Потом последует полёт –
Куда – я этого не знаю.

Во тьму ль кромешную душа
Моя падёт, как тяжкий камень,
Или, свободою дыша,
Поднимется над облаками?

О, Боже,  дай  преодолеть
Земную силу притяженья
В неотвратимое мгновенье,
Которому названье – смерть.

Ты  много раз  меня спасал:
Когда я падал, был Ты рядом,
И под Твоим иконным взглядом
Я снова на ноги вставал.

Теперь прошу: не дай упасть,
Не дай пропасть душе незрелой,
Когда безжизненное тело
Над нею потеряет власть..
 
Мольбы моей  Ты не отринь
И не лиши меня  надежды:
Одетым в светлые  одежды
Подняться к небесам. Аминь.
                2003

Но гораздо лучше на эту тему писал Бунин. Ему и слово.
                + + +               
 Петух на церковном кресте

   Плывет, течет, бежит ладьей,
И как высоко над землей!
Назад идет весь небосвод,
А он вперед — и все поет.
   Поет о том, что мы живем,
Что мы умрем, что день за днем
Идут года, текут века –
Вот как река, как облака.
   Поет о том, что все обман,
Что лишь на миг судьбою дан
И отчий дом, и милый друг,
И круг детей, и внуков круг,
Да вечен только мертвых сон,
Да божий храм, да крест, да он.
               
                Дома
Ночь тепла, светла и золотиста,
Месяц встал и замер над гумном,
Всё уснуло.
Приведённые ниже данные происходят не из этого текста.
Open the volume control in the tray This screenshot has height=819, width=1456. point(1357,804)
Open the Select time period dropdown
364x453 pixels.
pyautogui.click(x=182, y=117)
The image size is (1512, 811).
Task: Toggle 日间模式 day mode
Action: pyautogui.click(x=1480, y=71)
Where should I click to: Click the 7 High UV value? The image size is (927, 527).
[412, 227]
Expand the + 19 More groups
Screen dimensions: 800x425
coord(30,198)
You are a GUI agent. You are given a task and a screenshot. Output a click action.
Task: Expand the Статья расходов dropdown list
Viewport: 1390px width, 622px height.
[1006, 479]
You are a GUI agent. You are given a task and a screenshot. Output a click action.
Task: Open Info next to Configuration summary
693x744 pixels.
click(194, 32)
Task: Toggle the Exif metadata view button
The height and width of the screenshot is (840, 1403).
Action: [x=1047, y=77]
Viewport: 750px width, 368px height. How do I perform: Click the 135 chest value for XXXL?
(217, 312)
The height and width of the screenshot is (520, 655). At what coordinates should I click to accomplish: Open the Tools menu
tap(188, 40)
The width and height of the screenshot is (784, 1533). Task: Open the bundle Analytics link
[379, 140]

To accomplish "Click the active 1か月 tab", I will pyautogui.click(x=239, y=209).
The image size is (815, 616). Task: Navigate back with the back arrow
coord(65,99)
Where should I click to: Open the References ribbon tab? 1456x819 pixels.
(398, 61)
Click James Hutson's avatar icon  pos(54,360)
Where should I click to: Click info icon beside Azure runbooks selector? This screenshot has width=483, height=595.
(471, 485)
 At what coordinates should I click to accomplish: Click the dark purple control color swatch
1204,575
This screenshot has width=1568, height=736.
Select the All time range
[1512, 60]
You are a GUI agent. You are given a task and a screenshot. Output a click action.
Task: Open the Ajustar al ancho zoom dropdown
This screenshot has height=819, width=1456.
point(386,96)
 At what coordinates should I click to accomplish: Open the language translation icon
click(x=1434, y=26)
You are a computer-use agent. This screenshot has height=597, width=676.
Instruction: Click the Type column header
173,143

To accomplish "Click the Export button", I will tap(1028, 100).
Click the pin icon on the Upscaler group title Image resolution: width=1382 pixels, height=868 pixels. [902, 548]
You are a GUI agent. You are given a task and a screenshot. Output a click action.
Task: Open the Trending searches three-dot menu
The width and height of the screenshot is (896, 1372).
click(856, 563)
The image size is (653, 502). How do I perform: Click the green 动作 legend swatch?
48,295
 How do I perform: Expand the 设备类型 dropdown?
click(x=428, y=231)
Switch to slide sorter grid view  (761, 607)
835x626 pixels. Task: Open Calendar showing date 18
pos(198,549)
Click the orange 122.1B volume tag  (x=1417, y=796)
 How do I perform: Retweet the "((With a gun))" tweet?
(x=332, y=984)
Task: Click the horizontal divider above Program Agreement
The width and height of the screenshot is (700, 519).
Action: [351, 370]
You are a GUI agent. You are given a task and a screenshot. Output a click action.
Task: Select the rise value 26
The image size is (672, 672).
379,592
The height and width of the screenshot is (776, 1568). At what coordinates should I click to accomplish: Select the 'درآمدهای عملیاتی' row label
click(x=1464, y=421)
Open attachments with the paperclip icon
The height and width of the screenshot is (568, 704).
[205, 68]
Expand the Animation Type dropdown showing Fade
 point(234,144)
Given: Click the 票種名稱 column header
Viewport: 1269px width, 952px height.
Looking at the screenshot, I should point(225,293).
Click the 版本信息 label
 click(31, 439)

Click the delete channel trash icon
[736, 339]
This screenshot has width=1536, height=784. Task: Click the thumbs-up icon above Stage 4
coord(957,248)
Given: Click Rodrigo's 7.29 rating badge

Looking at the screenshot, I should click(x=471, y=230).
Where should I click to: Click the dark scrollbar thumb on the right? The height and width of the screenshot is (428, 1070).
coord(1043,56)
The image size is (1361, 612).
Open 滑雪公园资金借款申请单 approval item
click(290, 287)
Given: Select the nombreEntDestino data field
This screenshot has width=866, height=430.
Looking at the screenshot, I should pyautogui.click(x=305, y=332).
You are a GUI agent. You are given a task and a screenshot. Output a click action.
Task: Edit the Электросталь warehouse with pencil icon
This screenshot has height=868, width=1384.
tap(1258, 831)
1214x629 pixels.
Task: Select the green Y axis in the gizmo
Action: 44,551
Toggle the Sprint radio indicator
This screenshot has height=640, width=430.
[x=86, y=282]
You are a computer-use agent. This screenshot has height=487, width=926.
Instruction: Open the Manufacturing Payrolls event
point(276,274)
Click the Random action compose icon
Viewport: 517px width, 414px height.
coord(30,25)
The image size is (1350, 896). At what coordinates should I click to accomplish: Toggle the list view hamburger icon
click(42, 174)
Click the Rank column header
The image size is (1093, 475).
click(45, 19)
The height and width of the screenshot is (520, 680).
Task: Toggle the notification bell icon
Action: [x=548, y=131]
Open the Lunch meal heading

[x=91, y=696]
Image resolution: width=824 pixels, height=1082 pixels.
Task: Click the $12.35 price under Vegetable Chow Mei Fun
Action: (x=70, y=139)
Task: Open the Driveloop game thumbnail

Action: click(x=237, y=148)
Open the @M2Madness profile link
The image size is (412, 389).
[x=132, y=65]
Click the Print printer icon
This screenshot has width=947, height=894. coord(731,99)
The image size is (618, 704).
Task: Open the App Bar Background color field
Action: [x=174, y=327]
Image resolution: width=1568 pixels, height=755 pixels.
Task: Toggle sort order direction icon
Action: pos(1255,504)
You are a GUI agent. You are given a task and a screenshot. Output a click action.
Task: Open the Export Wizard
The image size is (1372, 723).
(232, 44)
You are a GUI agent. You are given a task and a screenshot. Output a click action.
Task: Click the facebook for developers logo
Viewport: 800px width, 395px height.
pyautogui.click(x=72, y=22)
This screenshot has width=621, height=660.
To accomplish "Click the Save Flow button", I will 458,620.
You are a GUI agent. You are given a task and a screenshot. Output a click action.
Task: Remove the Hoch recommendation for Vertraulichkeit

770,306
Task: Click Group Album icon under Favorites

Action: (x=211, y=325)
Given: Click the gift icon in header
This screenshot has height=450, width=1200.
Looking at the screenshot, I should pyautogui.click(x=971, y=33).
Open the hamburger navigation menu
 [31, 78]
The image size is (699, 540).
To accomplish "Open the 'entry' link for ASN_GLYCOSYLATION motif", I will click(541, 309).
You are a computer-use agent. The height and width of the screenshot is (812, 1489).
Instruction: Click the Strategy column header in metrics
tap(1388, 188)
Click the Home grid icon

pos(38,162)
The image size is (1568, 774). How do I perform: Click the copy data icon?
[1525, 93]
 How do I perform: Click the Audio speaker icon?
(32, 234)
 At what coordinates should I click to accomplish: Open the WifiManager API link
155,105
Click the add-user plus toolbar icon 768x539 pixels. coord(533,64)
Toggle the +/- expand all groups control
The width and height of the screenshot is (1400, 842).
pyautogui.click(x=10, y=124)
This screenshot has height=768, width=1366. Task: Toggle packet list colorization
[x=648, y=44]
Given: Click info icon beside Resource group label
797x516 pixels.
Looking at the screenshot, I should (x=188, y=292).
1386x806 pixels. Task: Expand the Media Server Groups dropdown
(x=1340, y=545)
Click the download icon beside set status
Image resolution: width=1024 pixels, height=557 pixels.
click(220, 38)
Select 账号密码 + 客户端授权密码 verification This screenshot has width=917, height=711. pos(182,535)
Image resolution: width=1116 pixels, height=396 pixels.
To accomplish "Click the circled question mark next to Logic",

Тёмен тихий флигель.
Степь и небо видно за окном.

За окном по лопухам чернеет
Тень от крыши; дальше, на кусты
И на жнивье лунный свет ложится,
Как льняные белые холсты.

Далеко на севере Капелла
Блещет синеватым огоньком,
И оттуда, с поля, тянет ровным,
Ласковым полуночным теплом.

Сладко этой лаской упиваться,
Сладок отдых ночью... Ночь светла,
Всё вокруг как прежде: хутор, поле...
Всё как было. Только жизнь прошла.               
                Это грустное стихотворение -  ровесник «Одиночеству». В 33 года, в "возрасте христовом», действительно, может показаться, что жизнь прошла. Потом Бунин не раз его редактировал. Сначала  он удалил последнюю строфу, а со временем оставил лишь две средние, поменяв их местами и оставив без названия. В таком виде стихотворение и  дошло до наших дней. Но что было, то было. Я нашёл и впервые прочитал  его первоначальный вариант в сборнике «Русская муза», изданном в 1907 году в Санкт-Петербурге.               

                ***
И цветы, и шмели, и трава, и колосья,
И лазурь, и полуденный зной...
Срок настанет — Господь сына блудного спросит:
«Был ли счастлив ты в жизни земной?»
И забуду я все — вспомню только вот эти
Полевые пути меж колосьев и трав —
И от сладостных слез не успею ответить,
К милосердным коленам припав.

                * * *
Настанет день — исчезну я,
А в этой комнате пустой
Все то же будет: стол, скамья
Да образ, древний и простой.

И так же будет залетать
Цветная бабочка в шелку —
Порхать, шуршать и трепетать
По голубому потолку.

И так же будет неба дно
Смотреть в открытое окно,
И я, быть может, загляну,
Однажды прилетев к окну. 

   Признаюсь, что последние две строчки в этом стихе пришлось заменить. В подлиннике они имеют географическую привязку: «И море ровной синевой Манить в простор пустынный свой». Понятно, что если бы не произвести замену, замечательное стихотворение не вписалось бы в общий смысловой план этой публикации. Да простит мне великий писатель такое моё дерзновение.               
                В Светлую Пасху Христову 8 апреля 2018 г.